The others needed to use the restroom one last time before we left Mission: Wolf for our
five hour drive back to Albuquerque, so I waited on the main cabin’s uppermost balcony for
them.
In the porch below, Arie and Trevor lounged on cushioned chairs while playing the guitar
and the drum respectively. Their music drifted far beyond the borders of Mission: Wolf, gliding
over the Colorado hills, fresh and budding with new grass, climbing up, beyond, and over the
highest mountain peaks, and flying off somewhere unknown, unexplored.

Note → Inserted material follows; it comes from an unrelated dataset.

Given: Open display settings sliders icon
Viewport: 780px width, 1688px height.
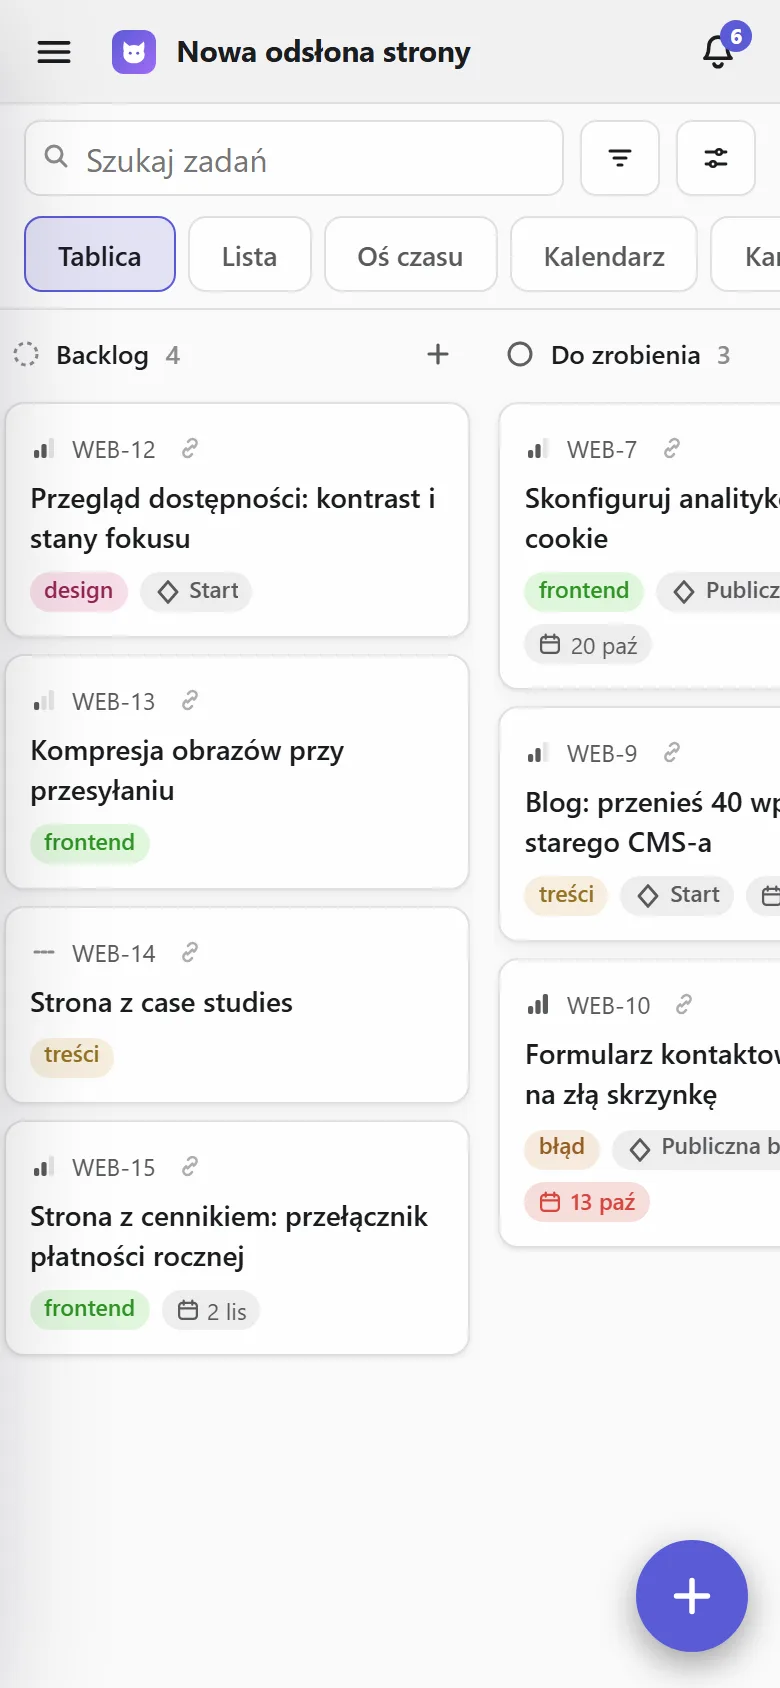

I closed my eyes and joined the music. Then, I was the one flying. I was the one
dominating the clear skies and lush pastures. When I opened my eyes, the world around me had
changed. It was a subtle change, as if a dimension of reality had revealed itself to me, but I
couldn’t quite pinpoint was was familiar and what was new.

Even hours later, as I sat in a crammed van, fingering my newly crafted wolf bracelet, I
could still hear the melody of Arie’s guitar soaring through the wind.